Thanks very much, Lorne, and thanks to the committee and to the chair for having us here today.
As Lorne noted, we're proposing a series of relatively minor amendments to Bill C-3 that incorporate these key objections that Lorne has raised. We have tabled a document with you that is essentially an annotated version of Bill C-3. The amendments we're proposing amount to maybe 500 words, and with those 500 words we think Parliament could graft onto Bill C-3, as presently constituted, something analogous to what happens in SIRC.

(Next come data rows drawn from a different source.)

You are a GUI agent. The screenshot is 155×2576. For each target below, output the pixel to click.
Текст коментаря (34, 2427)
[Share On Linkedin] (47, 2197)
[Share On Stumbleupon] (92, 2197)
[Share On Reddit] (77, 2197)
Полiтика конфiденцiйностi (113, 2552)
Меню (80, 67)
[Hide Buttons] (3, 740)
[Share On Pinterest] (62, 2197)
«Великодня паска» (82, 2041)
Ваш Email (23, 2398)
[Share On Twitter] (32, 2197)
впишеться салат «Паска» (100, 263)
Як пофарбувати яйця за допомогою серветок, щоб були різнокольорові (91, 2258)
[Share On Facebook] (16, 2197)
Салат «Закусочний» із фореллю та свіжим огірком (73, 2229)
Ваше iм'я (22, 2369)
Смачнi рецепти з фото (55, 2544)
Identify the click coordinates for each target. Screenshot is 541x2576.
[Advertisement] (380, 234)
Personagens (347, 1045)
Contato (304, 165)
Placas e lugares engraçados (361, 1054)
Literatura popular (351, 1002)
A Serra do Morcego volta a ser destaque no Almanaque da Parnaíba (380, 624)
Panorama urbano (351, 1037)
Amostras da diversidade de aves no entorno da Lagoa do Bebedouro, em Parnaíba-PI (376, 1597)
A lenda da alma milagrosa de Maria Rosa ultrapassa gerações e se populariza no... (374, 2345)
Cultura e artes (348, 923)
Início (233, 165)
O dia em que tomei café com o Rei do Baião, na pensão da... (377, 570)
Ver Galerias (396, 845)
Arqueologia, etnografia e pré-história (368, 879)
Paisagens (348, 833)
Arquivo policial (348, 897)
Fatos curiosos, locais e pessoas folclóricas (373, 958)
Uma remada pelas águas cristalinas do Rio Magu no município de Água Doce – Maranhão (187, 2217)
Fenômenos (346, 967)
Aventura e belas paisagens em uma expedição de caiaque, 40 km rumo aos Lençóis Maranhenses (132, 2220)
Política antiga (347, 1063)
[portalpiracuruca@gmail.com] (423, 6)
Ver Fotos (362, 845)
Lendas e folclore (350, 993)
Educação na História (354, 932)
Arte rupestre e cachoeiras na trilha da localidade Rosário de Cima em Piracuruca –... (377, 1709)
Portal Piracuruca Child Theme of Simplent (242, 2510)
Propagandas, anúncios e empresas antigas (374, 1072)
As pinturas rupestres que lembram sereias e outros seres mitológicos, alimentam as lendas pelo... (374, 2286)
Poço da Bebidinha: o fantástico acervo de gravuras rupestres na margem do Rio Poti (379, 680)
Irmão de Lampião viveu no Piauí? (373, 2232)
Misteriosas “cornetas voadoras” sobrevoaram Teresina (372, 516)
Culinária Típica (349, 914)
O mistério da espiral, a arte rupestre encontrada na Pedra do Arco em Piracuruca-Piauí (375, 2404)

The two key areas enhanced in these proposed amendments are, first of all, an absolute statutory obligation on the government to disclose everything--all relevant information--so in our proposed language here we define what we mean by “relevant information”. We impose the obligation to disclose all relevant information on the government. We then certify or allow the special advocate to challenge the scope of disclosure by the government and then to seek the assistance of SIRC, which would have access to all the government information, to certify that in fact there has been full disclosure. This is a way of wrapping SIRC, which has a statutory authority to see all the information in the possession of CSIS except cabinet confidences, into the process of scrutinizing the scope of disclosure.
Now I want to underscore that we're not proposing this because we think that just in principle it's a good idea; we're proposing it because in the United Kingdom the special advocates told us they don't get to see everything. They take the view that there is an obligation on the government to disclose all information, including exculpatory information, but the special advocates in the U.K. have told us that there are instances in which they have discovered exculpatory evidence in case A that was not disclosed, and they only find this out through happenstance in case B. We want to pre-empt this possibility.
The other reason we're urging a statutory full disclosure obligation is the Arar commission experience. Counsel for the Arar commission told us that but for the fact that he could subpoena information above and beyond what the government thought was relevant, the truth in relation to Mr. Arar would never have come out. Both of these experiences drive our recommendation in this area.
As Lorne noted, there is a second broad area that we think requires tinkering. It is to apply an affirmative right for the special advocate to continue to communicate with the interested party after they have seen the closed information, the secret information. That is a practice, as Lorne noted, that is available in SIRC. Outside counsel for SIRC, who we hoped would be able to attend today but is not able to because he's in court right now, told us quite emphatically that he has seen cases collapse because he was able to ask for information that did not betray any secret that this counsel had in his possession. He was able to ask for information from the interested party that then prompted the government case to collapse in a SIRC proceeding.
That experience again--this practical, on-the-ground experience--suggests that it's vital for this special advocate to have continued access to the interested party, subject to an obligation not to disclose a secret, so the questioning would have to be oblique, but even oblique questioning, we're told, has resulted in the special advocate receiving information that causes government cases to collapse.
The last point I'll make, because I know our time is coming to an end here, is about an issue that Lorne did not raise. We have here a requirement in the bill that a summary be prepared for the interested party themselves. It is a summary prepared initially by the government and then endorsed by the judge, essentially. That summary, right now, contains information that a judge decides does not impair national security.
That is a very different standard from the standard applied in our Canada Evidence Act. In the Canada Evidence Act, information that raises a national security interest can be released if that interest is outweighed by a public interest in a fair trial. So there's a balancing that goes on in the Canada Evidence Act.
The absence of a balancing in this bill renders this bill, in our view, inconsistent with the House of Lords' recent determination at the end of October. The House of Lords in the United Kingdom ruled that in the United Kingdom the special advocate system there, which does not allow a balancing either, was too restraining. So it's likely that in the next few months we'll see a change in the U.K. system that will allow the adjudicator in these U.K. proceedings to weigh the national security interest against the fair trial interest. We're proposing a total of 25 or 30 words of amending language that would create a balancing test in the IRPA context.
I know we're out of time and I know there are probably some questions, so let me end there.